Phrynobatrachus graueri
- Conservation status: Least Concern (IUCN 3.1)

Scientific classification
- Kingdom: Animalia
- Phylum: Chordata
- Class: Amphibia
- Order: Anura
- Family: Phrynobatrachidae
- Genus: Phrynobatrachus
- Species: P. graueri
- Binomial name: Phrynobatrachus graueri (Nieden, 1911)
- Synonyms: Arthroleptis graueri Nieden, 1911 "1910" ; Hylarthroleptis graueri (Nieden, 1911) ;

= Phrynobatrachus graueri =

- Authority: (Nieden, 1911)
- Conservation status: LC

Species of frog

Phrynobatrachus graueri is a species of frog in the family Phrynobatrachidae. It is found in eastern Democratic Republic of the Congo, Rwanda, Uganda, and western Kenya. The specific name graueri honours Rudolf Grauer, Austrian explorer and zoologist who collected the holotype. Common names Rugege river frog and Grauer's puddle frog have been coined for it.

==Description==
Adult males can grow to 23 mm and adult females 28 mm in snout–vent length. The snout is short. The tympanum is distinct and about one-half of the eye width. The fingers and toes have distinct discs. The toes are slightly webbed. The dorsum is dark olive. A darker band runs from the nostril to the forearm. There might be a narrow or wide vertebral stripe. A pair of light lines are flanking the vent. Males have black throat.
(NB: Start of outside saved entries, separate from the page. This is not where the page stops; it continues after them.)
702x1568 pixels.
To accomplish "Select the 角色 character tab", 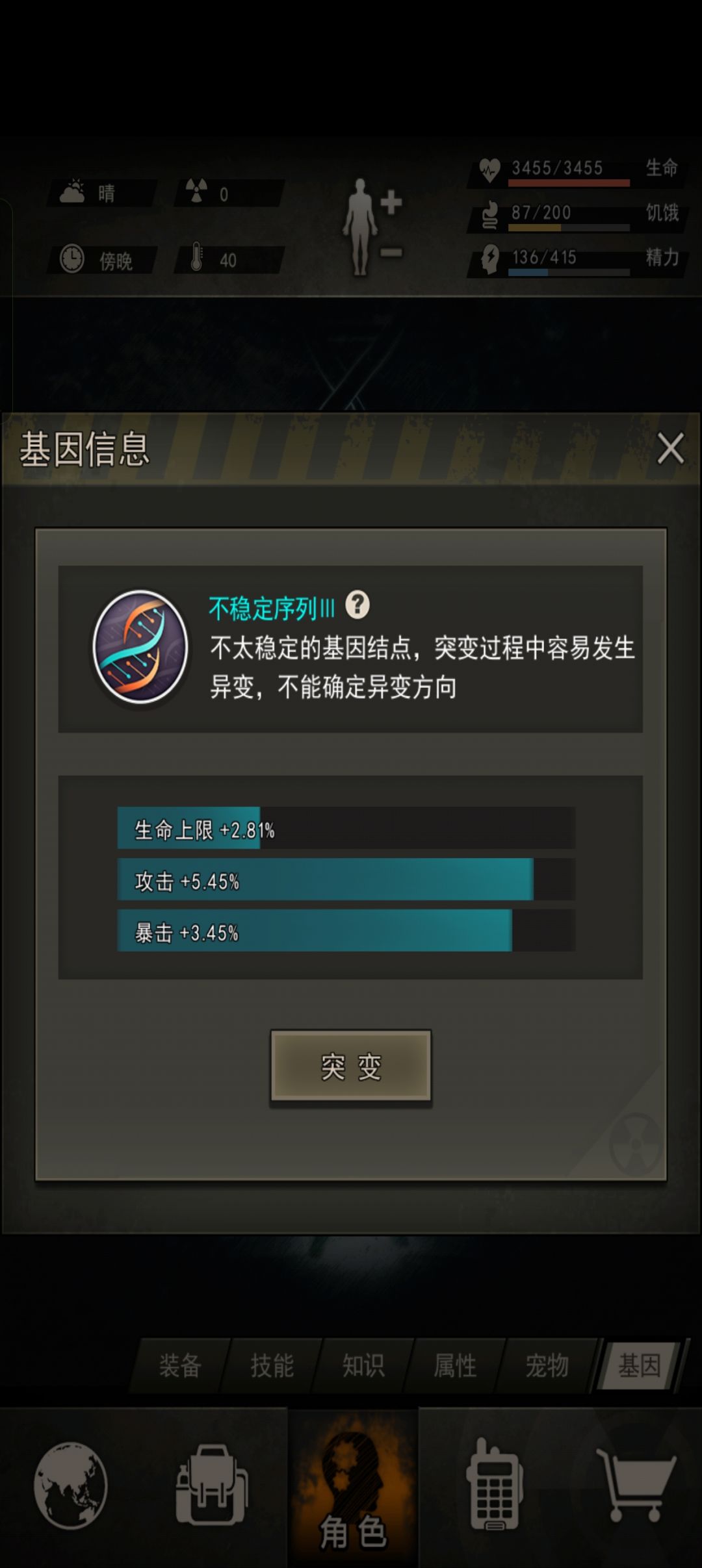I will 353,1487.
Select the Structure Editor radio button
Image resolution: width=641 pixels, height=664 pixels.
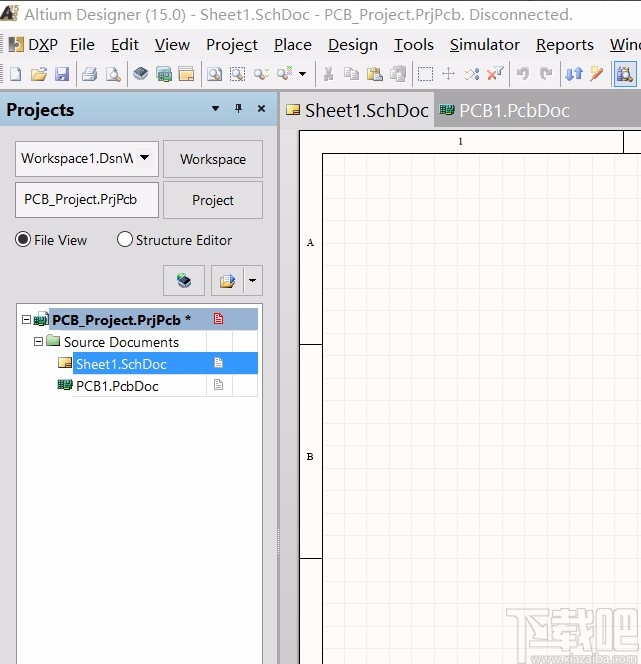[125, 240]
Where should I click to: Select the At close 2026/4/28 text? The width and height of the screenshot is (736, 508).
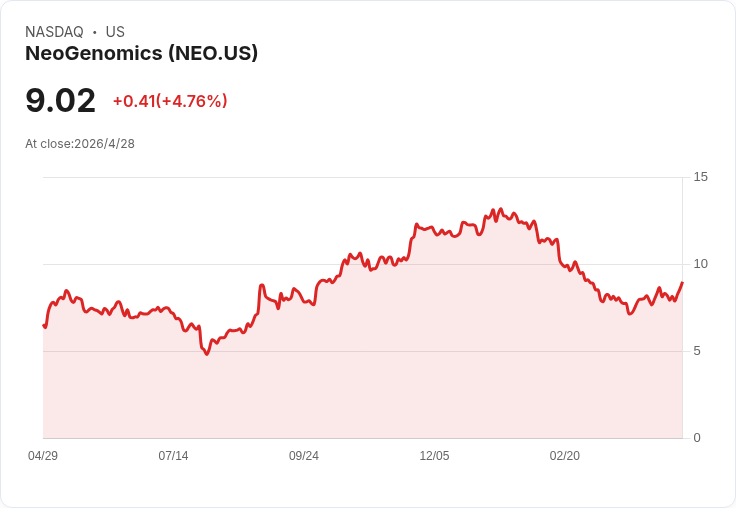(80, 144)
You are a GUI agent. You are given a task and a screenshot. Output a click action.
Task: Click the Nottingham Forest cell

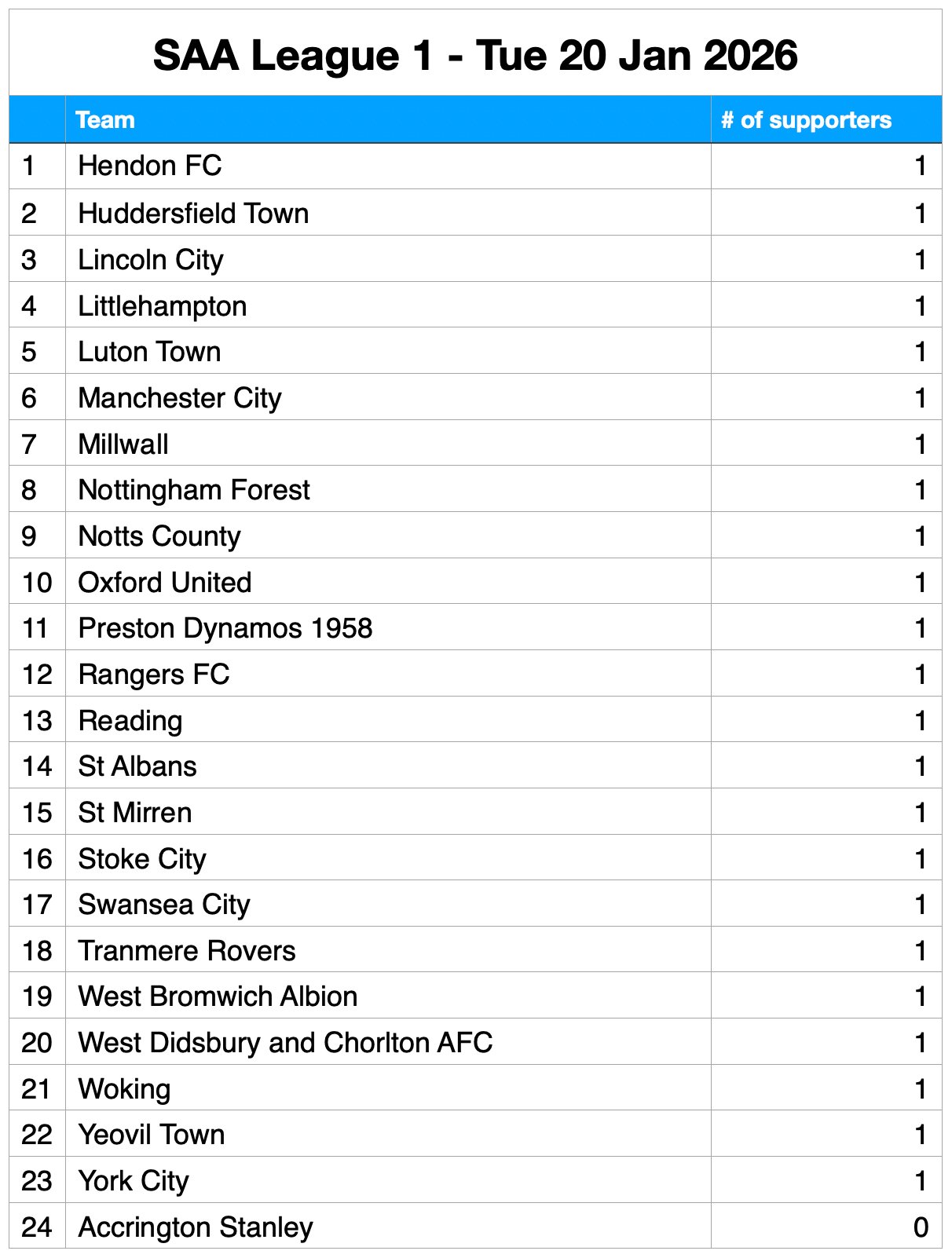[x=194, y=490]

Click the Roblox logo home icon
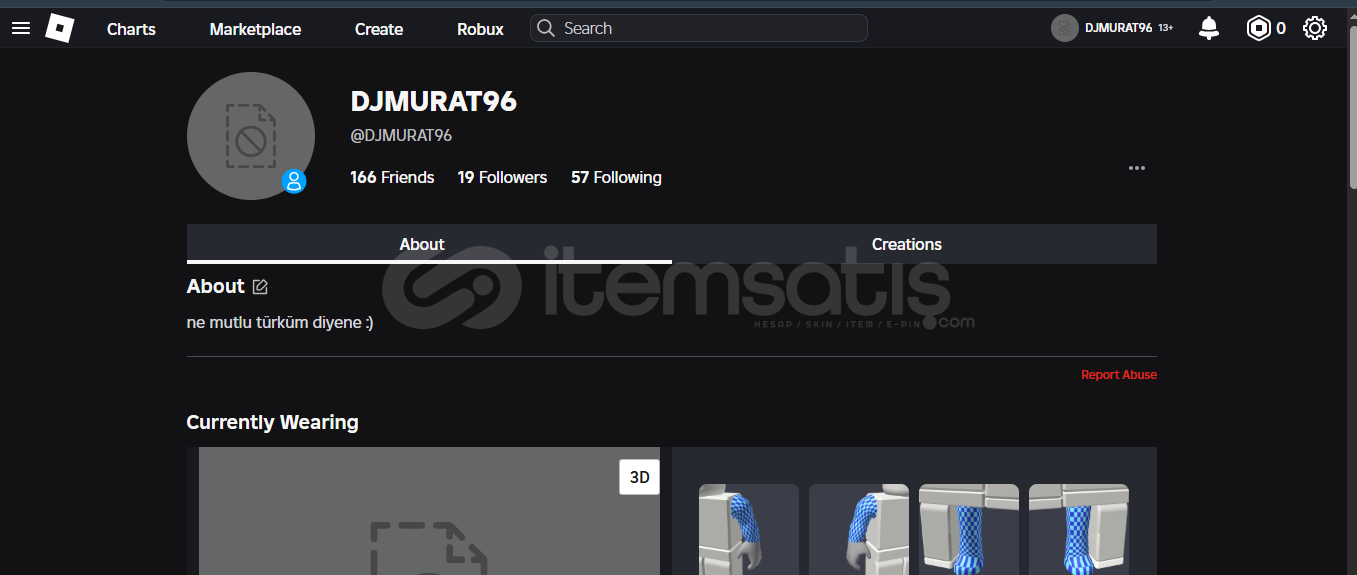pos(60,29)
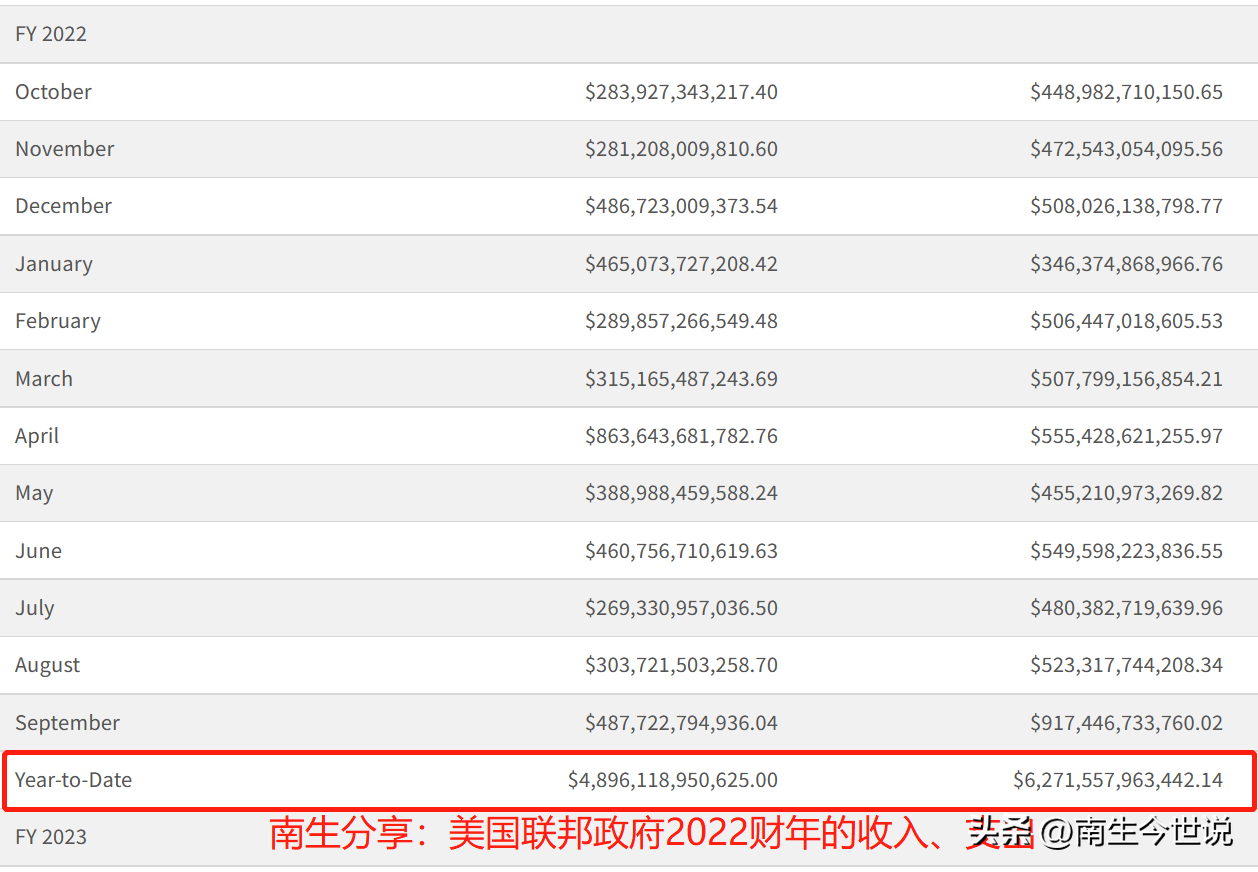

The base of the hind limb is often yellow.

==Habitat and conservation==
Phrynobatrachus graueri occurs in montane forest interior and edges at elevations greater than 1000 m, often in association with swampy forest. The eggs are deposited in water, generally in swampy situations. Where present, it is a common species. It is probably affected by habitat loss caused by agriculture, livestock, wood extraction, and human settlements. It is present in the Kibale and Bwindi National Parks in Uganda and Kakamega National Reserve in Kenya.